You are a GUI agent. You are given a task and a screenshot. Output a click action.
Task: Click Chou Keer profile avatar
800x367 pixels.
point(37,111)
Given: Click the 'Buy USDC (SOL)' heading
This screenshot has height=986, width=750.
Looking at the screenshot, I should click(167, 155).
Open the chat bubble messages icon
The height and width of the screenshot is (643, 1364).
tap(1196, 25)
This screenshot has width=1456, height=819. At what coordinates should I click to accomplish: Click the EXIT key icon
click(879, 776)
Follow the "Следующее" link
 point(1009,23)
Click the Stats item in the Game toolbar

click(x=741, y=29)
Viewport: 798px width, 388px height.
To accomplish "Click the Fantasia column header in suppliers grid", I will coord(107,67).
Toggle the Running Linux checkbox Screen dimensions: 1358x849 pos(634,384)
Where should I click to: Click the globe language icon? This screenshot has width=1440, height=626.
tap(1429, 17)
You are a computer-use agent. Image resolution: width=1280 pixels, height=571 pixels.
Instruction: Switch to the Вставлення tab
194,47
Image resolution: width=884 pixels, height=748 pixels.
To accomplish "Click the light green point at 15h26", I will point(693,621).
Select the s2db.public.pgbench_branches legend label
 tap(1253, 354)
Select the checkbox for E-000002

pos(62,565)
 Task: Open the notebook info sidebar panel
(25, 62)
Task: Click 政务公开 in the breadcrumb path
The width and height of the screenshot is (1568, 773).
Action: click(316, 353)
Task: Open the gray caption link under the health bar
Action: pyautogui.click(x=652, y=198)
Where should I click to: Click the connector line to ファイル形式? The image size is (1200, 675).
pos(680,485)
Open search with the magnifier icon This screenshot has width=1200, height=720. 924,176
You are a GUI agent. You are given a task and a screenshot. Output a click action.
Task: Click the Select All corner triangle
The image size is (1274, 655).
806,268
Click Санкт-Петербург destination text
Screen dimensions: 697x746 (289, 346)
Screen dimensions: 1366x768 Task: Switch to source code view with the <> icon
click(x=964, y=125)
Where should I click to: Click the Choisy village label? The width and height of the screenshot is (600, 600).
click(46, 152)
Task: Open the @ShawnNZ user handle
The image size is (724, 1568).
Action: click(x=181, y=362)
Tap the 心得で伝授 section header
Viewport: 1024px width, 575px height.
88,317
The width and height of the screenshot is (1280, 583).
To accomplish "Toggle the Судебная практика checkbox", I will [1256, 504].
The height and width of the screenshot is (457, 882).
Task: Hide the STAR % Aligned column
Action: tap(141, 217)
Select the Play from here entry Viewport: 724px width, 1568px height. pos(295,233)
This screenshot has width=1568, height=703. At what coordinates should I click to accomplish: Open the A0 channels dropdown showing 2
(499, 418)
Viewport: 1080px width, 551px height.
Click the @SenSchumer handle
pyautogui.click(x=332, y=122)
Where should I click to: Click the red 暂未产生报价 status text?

##########

## WORK REQUIRED
Each entry needs to be copied out exactly as written.

## EXERCISE RESPONSE
You are a GUI agent. You are given a task and a screenshot. Output a click action.
Task: Click Chou Keer profile avatar
800x367 pixels.
point(37,111)
Given: Click the 'Buy USDC (SOL)' heading
This screenshot has height=986, width=750.
Looking at the screenshot, I should click(167, 155).
Open the chat bubble messages icon
The height and width of the screenshot is (643, 1364).
tap(1196, 25)
This screenshot has width=1456, height=819. At what coordinates should I click to accomplish: Click the EXIT key icon
click(879, 776)
Follow the "Следующее" link
 point(1009,23)
Click the Stats item in the Game toolbar

click(x=741, y=29)
Viewport: 798px width, 388px height.
To accomplish "Click the Fantasia column header in suppliers grid", I will coord(107,67).
Toggle the Running Linux checkbox Screen dimensions: 1358x849 pos(634,384)
Where should I click to: Click the globe language icon? This screenshot has width=1440, height=626.
tap(1429, 17)
You are a computer-use agent. Image resolution: width=1280 pixels, height=571 pixels.
Instruction: Switch to the Вставлення tab
194,47
Image resolution: width=884 pixels, height=748 pixels.
To accomplish "Click the light green point at 15h26", I will point(693,621).
Select the s2db.public.pgbench_branches legend label
 tap(1253, 354)
Select the checkbox for E-000002

pos(62,565)
 Task: Open the notebook info sidebar panel
(25, 62)
Task: Click 政务公开 in the breadcrumb path
The width and height of the screenshot is (1568, 773).
Action: click(316, 353)
Task: Open the gray caption link under the health bar
Action: pyautogui.click(x=652, y=198)
Where should I click to: Click the connector line to ファイル形式? The image size is (1200, 675).
pos(680,485)
Open search with the magnifier icon This screenshot has width=1200, height=720. 924,176
You are a GUI agent. You are given a task and a screenshot. Output a click action.
Task: Click the Select All corner triangle
The image size is (1274, 655).
806,268
Click Санкт-Петербург destination text
Screen dimensions: 697x746 (289, 346)
Screen dimensions: 1366x768 Task: Switch to source code view with the <> icon
click(x=964, y=125)
Where should I click to: Click the Choisy village label? The width and height of the screenshot is (600, 600).
click(46, 152)
Task: Open the @ShawnNZ user handle
The image size is (724, 1568).
Action: click(x=181, y=362)
Tap the 心得で伝授 section header
Viewport: 1024px width, 575px height.
88,317
The width and height of the screenshot is (1280, 583).
To accomplish "Toggle the Судебная практика checkbox", I will [1256, 504].
The height and width of the screenshot is (457, 882).
Task: Hide the STAR % Aligned column
Action: tap(141, 217)
Select the Play from here entry Viewport: 724px width, 1568px height. pos(295,233)
This screenshot has width=1568, height=703. At what coordinates should I click to accomplish: Open the A0 channels dropdown showing 2
(499, 418)
Viewport: 1080px width, 551px height.
Click the @SenSchumer handle
pyautogui.click(x=332, y=122)
Where should I click to: Click the red 暂未产生报价 status text?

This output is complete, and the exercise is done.